# Need a new PSU with P2 connector



## AGP (Jun 1, 2007)

My PSU died in my main desktop which is ATX AMD Athlon 64 based with a single SATA HDD. Fortunately I had a spare PC to swap PSU's with to confirm this was a dead PSU.

My problem is looking at new PSU's I can't find one with a P2 CPU connector.

My PSU is a 20 + 4 pin plugged into a 24 pin socket. There is an extra connector labelled P2 which is also used. Many PSU's list a P4 connector which I'm certain is different and some just list a 4 pin 12v ATX connector.
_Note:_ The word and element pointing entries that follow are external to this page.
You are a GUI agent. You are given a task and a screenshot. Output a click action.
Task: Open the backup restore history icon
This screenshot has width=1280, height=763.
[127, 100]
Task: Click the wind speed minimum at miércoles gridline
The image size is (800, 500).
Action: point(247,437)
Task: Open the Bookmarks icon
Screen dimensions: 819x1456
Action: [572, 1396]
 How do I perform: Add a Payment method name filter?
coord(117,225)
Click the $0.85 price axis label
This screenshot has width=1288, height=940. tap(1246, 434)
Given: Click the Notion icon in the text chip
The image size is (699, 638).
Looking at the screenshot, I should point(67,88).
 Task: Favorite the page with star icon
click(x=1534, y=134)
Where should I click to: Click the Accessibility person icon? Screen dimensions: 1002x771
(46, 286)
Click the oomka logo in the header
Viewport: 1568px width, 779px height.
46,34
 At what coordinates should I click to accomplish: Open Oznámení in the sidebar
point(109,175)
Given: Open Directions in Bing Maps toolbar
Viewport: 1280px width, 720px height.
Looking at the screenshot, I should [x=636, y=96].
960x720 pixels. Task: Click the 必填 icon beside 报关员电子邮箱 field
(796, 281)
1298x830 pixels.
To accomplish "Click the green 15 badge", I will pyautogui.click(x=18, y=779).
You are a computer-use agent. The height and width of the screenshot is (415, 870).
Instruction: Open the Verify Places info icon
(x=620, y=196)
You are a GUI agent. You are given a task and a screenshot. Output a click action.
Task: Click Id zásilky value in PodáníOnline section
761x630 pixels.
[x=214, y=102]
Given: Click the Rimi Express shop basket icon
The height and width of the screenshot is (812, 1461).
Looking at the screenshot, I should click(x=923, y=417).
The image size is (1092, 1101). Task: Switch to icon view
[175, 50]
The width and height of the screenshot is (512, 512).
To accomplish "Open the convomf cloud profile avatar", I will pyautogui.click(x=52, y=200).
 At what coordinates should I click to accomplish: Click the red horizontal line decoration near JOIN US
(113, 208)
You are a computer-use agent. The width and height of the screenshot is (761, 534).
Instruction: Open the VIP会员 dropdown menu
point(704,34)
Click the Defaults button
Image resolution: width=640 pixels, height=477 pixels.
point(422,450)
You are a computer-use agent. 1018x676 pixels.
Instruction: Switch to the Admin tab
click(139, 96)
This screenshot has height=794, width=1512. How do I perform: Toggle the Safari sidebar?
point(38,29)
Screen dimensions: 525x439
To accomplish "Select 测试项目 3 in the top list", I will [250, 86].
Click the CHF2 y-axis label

I only want an inexpensive PSU as this is a basic desktop using onboard graphics. I'm looking at these two models:

http://www.ebuyer.com/product/109466
http://www.ebuyer.com/product/141597

The Hiper unit says it's fully compatible with Athlon 64 so do I assume it'll have the connector I want?

Thanks for any advice.


----------



## Wrench97 (May 10, 2008)

The P4 in marketing terms is the connector you want 2 black and 2 yellow wires, some manufacturers awhile back labeled the plug P2 for Power 2 and the 24 pin was labeled P1 for Power 1. Some newer units come with a 4+4 to make a EPS 8 pin out of the CPU 4pin just like the 24pin main is usually a 20+4.

Neither of those are great but if you have to take that route use the Hiper.

Have a read through the power supply sticky there is a link in my signature below.


----------



## AGP (Jun 1, 2007)

Thanks Wrench97. That's a real help knowing the P2 is just a standard 12v CPU connector.

Would you say this is a better PSU for a quid more? I really don't want to spend too much but at the same time I'm avoiding the very cheap and cheerful end of the spectrum (although this is undoubtedly cheap and cheerful to serious system builders).

http://www.ebuyer.com/product/124922


Thanks again.


----------



## speedster123 (Oct 18, 2006)

Stick with the corsair line which ebuyer carries. We need the specs from your computer.


----------



## Wrench97 (May 10, 2008)

Corsair or OCZ I think Arctic Power is a European supplier I can't remember see one.


----------